Instructions for the task:
Recast as a numbered list, skipping blank lines, the lines starting with the one containing "You are a GUI" and going on through the one containing "Task: Select クロスフェード from the drop menu".

Given records:

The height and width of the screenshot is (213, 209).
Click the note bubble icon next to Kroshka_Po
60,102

* * *

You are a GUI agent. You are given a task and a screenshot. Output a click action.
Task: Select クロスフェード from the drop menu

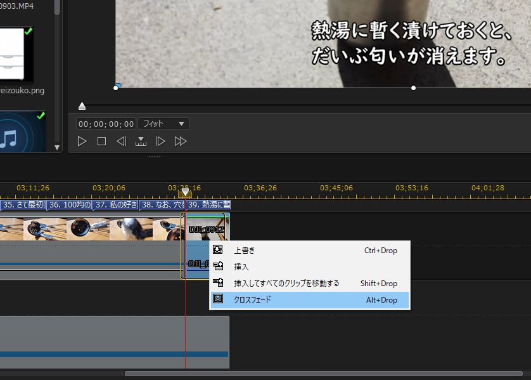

The answer:
1. You are a GUI agent. You are given a task and a screenshot. Output a click action.
2. Task: Select クロスフェード from the drop menu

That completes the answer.